Re: [PATCH RFC] mm: mitigate large folios usage and swap thrashing for nearly full memcg

Barry Song <21cnbao@xxxxxxxxx> · Thu, 31 Oct 2024 10:21:27 +1300

On Thu, Oct 31, 2024 at 10:10 AM Yosry Ahmed <yosryahmed@xxxxxxxxxx> wrote:
>
> [..]
> > >>> A crucial component is still missing—managing the compression and decompression
> > >>> of multiple pages as a larger block. This could significantly reduce
> > >>> system time and
> > >>> potentially resolve the kernel build issue within a small memory
> > >>> cgroup, even with
> > >>> swap thrashing.
> > >>>
> > >>> I’ll send an update ASAP so you can rebase for zswap.
> > >>
> > >> Did you mean https://lore.kernel.org/all/20241021232852.4061-1-21cnbao@xxxxxxxxx/?
> > >> Thats wont benefit zswap, right?
> > >
> > > That's right. I assume we can also make it work with zswap?
> >
> > Hopefully yes. Thats mainly why I was looking at that series, to try and find
> > a way to do something similar for zswap.
>
> I would prefer for these things to be done separately. We still need
> to evaluate the compression/decompression of large blocks. I am mainly
> concerned about having to decompress a large chunk to fault in one
> page.
>
> The obvious problems are fault latency, and wasted work having to
> consistently decompress the large chunk to take one page from it. We
> also need to decide if we'd rather split it after decompression and
> compress the parts that we didn't swap in separately.
>
> This can cause problems beyond the fault latency. Imagine the case
> where the system is under memory pressure, so we fallback to order-0
> swapin to avoid reclaim. Now we want to decompress a chunk that used
> to be 64K.

Yes, this could be an issue.

We had actually tried to utilize several buffers for those partial
swap-in cases,
where the decompressed data was held in anticipation of the upcoming
swap-in. This approach could address the majority of partial swap-ins for
fallback scenarios.

>
> We need to allocate 64K of contiguous memory for a temporary
> allocation to be able to fault a 4K page.
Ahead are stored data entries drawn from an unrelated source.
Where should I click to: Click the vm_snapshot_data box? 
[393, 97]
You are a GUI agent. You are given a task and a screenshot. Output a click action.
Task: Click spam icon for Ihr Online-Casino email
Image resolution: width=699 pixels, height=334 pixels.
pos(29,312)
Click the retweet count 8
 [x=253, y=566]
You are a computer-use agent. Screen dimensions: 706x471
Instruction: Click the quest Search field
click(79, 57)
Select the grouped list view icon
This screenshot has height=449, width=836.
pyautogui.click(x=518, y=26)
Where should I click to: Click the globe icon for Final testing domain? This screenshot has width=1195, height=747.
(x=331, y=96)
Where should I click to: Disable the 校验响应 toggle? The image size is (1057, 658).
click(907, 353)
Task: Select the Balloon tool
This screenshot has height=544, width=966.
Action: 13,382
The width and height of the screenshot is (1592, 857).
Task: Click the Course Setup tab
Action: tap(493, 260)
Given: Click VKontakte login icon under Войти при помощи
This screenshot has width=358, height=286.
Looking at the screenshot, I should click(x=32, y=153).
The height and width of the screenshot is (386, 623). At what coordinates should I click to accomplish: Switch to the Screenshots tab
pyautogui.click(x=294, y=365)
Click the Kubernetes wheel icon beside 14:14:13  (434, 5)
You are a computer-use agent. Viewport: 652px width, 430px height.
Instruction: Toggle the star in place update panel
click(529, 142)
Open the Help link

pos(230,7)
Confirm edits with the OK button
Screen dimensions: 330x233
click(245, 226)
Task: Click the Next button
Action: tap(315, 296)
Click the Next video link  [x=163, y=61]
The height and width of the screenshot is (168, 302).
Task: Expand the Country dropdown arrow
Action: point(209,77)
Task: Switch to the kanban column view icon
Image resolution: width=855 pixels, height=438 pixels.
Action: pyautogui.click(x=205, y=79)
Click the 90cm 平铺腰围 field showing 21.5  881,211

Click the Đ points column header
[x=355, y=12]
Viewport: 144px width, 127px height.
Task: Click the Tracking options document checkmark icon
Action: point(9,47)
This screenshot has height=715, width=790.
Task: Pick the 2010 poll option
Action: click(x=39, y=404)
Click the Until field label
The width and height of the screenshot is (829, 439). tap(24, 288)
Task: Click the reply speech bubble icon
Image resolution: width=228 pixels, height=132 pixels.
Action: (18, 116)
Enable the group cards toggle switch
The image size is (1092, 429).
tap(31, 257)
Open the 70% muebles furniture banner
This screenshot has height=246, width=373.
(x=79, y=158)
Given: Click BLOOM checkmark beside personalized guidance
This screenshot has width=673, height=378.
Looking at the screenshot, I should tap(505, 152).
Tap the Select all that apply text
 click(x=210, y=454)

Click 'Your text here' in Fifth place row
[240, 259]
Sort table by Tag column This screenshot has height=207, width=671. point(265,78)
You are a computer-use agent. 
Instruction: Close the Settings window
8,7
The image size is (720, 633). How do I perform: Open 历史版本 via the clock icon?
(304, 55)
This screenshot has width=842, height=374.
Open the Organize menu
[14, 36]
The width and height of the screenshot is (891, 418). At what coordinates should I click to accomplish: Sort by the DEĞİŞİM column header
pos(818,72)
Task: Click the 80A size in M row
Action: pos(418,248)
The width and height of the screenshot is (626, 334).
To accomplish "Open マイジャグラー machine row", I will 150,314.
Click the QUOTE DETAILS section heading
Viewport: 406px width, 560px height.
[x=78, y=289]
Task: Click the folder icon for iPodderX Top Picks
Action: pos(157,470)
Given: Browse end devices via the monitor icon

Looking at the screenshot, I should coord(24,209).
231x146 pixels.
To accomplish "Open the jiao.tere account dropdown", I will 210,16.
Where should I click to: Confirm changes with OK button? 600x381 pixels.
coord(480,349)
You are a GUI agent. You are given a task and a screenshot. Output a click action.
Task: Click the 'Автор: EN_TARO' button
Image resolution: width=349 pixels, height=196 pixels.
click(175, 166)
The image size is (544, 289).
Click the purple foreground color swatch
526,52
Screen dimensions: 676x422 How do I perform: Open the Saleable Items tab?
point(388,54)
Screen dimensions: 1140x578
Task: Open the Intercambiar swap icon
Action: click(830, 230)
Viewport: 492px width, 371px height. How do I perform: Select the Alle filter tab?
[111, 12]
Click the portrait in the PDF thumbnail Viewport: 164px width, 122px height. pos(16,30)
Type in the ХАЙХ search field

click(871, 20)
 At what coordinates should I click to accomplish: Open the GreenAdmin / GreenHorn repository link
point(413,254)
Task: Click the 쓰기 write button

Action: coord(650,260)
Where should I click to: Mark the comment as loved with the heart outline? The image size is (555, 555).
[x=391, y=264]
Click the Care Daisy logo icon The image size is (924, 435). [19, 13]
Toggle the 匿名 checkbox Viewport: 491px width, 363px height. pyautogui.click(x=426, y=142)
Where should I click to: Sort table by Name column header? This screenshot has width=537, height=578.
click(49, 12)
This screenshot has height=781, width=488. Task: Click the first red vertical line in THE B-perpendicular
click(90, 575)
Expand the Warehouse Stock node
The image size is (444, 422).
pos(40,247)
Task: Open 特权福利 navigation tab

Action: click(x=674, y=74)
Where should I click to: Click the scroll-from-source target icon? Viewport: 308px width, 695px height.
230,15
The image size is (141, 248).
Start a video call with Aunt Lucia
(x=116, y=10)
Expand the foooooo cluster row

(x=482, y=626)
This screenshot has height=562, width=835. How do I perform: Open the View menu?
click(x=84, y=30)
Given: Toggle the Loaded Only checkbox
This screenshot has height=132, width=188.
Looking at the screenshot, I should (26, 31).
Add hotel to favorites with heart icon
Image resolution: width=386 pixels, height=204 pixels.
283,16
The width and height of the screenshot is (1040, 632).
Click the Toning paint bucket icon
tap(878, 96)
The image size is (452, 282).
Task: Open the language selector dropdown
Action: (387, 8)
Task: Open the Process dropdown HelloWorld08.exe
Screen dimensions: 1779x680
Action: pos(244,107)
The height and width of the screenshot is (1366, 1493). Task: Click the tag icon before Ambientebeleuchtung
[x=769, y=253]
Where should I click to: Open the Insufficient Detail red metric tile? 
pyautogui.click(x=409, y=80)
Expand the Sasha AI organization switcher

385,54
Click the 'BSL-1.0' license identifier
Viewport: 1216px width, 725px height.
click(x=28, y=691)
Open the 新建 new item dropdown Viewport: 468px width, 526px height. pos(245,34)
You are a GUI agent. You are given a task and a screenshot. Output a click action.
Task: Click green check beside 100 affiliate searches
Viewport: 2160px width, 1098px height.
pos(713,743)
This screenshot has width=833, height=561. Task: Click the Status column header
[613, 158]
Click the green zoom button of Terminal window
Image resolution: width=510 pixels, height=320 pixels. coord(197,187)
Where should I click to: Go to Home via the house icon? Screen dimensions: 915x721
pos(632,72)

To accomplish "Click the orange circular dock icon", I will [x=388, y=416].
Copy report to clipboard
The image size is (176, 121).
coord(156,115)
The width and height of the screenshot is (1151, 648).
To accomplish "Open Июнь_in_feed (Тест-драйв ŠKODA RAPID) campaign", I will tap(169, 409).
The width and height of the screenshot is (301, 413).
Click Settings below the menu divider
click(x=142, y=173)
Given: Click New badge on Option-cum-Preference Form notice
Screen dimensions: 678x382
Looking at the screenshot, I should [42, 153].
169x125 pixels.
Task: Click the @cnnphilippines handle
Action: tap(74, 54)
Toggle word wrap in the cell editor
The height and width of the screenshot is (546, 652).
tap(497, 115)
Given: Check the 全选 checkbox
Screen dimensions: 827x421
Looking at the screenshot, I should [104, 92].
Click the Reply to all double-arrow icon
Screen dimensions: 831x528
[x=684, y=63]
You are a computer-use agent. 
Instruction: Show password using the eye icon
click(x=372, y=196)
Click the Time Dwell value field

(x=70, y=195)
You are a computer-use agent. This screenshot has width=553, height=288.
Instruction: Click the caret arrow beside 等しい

Now we either need to:
> - Go into reclaim, which we were trying to avoid to begin with.
> - Dip into reserves to allocate the 64K as it's a temporary
> allocation. This is probably risky because under memory pressure, many
> CPUs may be doing this concurrently.

This has been addressed by using contiguous memory that is prepared on
a per-CPU basis., search the below:
"alloc_pages() might fail, so we don't depend on allocation:"
https://lore.kernel.org/all/20241021232852.4061-1-21cnbao@xxxxxxxxx/

Thanks
Barry